| Task directions |
Using the material that follows, identify and copy each line with the string "marker".

| Information provided |
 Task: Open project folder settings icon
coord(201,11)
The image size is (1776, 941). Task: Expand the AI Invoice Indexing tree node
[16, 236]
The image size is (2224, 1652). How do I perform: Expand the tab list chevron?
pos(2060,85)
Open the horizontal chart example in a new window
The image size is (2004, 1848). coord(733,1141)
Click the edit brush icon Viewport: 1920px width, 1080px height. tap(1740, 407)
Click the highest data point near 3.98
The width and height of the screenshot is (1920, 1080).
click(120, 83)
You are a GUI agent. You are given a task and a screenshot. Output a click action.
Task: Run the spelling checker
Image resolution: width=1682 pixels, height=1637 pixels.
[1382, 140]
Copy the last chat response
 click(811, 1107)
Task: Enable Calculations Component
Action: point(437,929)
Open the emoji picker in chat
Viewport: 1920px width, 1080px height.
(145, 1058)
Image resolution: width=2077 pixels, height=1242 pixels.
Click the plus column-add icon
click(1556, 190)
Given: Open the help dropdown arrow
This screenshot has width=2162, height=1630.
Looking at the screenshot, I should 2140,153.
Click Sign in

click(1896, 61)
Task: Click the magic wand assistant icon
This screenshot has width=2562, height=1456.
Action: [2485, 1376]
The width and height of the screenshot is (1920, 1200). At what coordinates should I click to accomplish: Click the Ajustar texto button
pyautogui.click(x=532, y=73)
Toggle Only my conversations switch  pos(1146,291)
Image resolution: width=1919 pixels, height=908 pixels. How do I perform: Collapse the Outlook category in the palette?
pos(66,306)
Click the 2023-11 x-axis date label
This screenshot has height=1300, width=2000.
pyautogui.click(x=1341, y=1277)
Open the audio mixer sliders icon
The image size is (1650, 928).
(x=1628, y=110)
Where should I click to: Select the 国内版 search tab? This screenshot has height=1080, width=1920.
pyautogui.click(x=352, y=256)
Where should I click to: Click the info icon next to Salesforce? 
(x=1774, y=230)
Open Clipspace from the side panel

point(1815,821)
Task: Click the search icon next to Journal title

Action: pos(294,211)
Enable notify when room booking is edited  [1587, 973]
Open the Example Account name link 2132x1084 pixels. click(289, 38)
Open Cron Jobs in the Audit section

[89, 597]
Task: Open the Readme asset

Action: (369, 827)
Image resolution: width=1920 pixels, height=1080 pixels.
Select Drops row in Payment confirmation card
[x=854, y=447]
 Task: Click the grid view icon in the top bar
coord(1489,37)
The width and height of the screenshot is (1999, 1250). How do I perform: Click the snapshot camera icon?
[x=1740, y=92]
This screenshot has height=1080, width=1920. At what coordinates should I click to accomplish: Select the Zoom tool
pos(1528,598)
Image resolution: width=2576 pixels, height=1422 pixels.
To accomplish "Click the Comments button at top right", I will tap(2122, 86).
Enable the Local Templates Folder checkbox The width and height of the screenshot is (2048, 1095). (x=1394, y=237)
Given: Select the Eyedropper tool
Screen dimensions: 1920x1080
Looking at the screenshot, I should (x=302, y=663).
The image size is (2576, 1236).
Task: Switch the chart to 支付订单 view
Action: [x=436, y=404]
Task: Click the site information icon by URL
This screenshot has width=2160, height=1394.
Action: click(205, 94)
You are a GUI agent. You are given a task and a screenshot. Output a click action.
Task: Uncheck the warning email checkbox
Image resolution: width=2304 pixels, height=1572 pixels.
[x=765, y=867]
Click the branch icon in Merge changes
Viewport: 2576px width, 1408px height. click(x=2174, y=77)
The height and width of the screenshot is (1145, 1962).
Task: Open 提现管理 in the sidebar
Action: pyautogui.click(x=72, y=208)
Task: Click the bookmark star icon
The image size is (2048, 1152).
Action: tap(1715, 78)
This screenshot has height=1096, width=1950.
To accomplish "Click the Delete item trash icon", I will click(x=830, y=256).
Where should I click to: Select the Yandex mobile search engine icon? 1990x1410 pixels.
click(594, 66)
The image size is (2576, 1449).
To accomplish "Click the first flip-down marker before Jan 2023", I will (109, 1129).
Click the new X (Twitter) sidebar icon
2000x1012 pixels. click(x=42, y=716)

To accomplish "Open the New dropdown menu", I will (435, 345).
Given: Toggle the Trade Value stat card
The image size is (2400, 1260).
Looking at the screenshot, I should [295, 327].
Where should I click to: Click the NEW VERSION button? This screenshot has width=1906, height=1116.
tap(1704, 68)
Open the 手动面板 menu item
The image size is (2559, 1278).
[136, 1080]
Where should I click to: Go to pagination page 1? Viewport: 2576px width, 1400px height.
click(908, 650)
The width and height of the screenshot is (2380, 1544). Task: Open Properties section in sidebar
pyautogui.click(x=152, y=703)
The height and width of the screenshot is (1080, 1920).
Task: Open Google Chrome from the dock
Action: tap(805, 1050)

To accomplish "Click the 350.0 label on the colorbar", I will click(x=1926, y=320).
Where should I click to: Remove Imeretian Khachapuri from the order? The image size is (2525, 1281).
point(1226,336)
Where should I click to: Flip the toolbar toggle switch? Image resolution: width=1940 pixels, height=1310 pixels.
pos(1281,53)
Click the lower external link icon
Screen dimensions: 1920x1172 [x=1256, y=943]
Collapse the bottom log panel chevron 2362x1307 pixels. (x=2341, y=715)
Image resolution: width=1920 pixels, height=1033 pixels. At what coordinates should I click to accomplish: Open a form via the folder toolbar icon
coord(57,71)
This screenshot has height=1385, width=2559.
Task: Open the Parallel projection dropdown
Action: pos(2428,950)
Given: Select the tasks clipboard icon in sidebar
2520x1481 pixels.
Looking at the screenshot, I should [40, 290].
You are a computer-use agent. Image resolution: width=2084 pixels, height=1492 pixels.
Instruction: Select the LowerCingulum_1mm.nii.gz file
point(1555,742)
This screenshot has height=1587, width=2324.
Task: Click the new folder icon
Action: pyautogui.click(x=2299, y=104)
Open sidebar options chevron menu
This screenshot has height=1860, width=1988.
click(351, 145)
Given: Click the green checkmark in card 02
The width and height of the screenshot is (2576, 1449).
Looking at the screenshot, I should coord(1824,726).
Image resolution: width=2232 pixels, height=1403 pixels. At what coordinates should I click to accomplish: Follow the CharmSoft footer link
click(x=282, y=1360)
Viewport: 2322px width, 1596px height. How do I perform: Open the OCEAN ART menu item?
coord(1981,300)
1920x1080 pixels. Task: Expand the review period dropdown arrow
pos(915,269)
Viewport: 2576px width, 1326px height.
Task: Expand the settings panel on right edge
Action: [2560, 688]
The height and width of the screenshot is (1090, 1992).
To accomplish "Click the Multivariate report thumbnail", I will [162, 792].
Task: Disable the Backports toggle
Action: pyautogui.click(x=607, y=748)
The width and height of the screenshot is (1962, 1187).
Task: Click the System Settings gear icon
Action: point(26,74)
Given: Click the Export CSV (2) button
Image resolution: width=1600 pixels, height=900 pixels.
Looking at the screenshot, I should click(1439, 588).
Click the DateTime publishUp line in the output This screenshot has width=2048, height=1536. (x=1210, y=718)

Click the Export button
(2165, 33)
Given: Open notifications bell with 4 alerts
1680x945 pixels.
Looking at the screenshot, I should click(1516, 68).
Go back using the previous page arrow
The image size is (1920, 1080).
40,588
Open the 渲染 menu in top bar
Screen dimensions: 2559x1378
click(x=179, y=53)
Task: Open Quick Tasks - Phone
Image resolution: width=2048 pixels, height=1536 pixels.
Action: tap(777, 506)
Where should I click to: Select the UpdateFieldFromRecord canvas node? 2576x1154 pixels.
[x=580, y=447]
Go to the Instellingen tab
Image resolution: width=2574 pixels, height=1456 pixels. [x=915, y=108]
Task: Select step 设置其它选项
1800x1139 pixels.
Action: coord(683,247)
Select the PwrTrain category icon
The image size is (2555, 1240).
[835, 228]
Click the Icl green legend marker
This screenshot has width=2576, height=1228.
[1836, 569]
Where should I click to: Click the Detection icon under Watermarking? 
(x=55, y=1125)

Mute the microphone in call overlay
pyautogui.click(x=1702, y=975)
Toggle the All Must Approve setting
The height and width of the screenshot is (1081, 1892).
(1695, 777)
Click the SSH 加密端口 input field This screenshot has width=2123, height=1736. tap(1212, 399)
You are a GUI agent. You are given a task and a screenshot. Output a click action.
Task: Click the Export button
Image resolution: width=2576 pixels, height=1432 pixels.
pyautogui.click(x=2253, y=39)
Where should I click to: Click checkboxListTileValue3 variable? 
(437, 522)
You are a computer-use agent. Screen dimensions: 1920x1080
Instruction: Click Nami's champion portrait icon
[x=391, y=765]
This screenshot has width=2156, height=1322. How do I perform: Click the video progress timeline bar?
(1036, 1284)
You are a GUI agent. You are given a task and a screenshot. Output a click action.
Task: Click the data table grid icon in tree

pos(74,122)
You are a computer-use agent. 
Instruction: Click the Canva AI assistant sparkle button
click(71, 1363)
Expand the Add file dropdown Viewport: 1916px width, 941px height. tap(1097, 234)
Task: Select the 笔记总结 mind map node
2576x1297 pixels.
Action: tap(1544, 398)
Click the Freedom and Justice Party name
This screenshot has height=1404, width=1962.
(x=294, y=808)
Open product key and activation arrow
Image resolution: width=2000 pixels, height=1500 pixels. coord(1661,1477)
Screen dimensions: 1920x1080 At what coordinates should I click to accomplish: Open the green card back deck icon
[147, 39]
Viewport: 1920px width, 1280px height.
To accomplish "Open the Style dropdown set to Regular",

| Your solution |
To accomplish "Click the first flip-down marker before Jan 2023", I will (109, 1129).
Click the Icl green legend marker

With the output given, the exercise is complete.